Zusammenarbeit mit Chinesen

Middelhoff kündigt eigenes Comeback an

Thomas Middelhoffs Ruf ist vor allem durch die Pleite der Karstadt-Mutter Arcandor angekratzt. Doch der Ex-Chef des Warenhauskonzerns und des Medienhauses Bertelsmann hat eine neue Aufgabe in Aussicht.

Ex-Arcandor-Chef Thomas Middelhoff: Ein europäischer Medienkonzern ruft. dpa

Ex-Arcandor-Chef Thomas Middelhoff: Ein europäischer Medienkonzern ruft.

DüsseldorfEin großer europäischer Medienkonzern sollte angeblich die nächste Karrierestation von Thomas Middelhoff werden. „Die Sache ist so gut wie unter Dach und Fach“, sagte der Manager in einem Interview der Süddeutschen Zeitung.
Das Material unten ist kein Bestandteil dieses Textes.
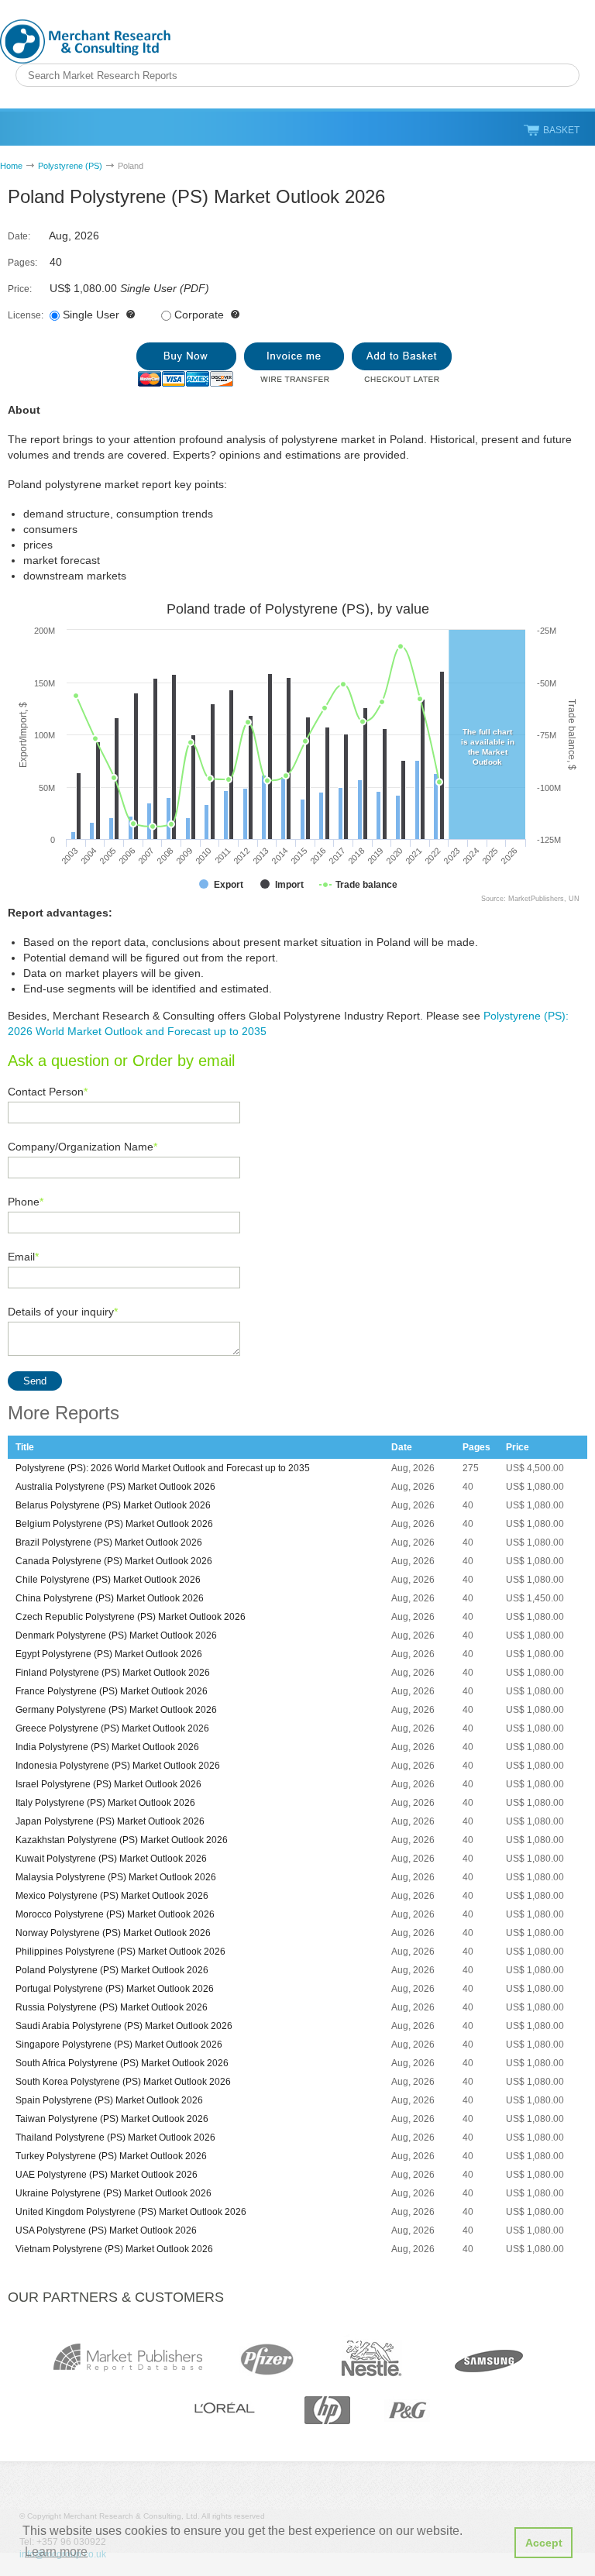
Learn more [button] (56, 2551)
Er könne aber noch keine Details nennen. Wenig später berichtete die Financial Times, dass Middelhoff mit dem chinesischen Medienunternehmer Bruno Wu eine gemeinsame Investmentfirma gründen werde: BT Capital. Beide wollten gemeinsam Investments etwa in der Fernseh-, Film- und Internetbranche tätigen. Das Ziel sei es die erste weltweite Medien- und Investmentfirma zu gründen, die ihren Ursprung in China hat. Zunächst sollte vor allem in mittelgroße europäische Unternehmen investiert werden.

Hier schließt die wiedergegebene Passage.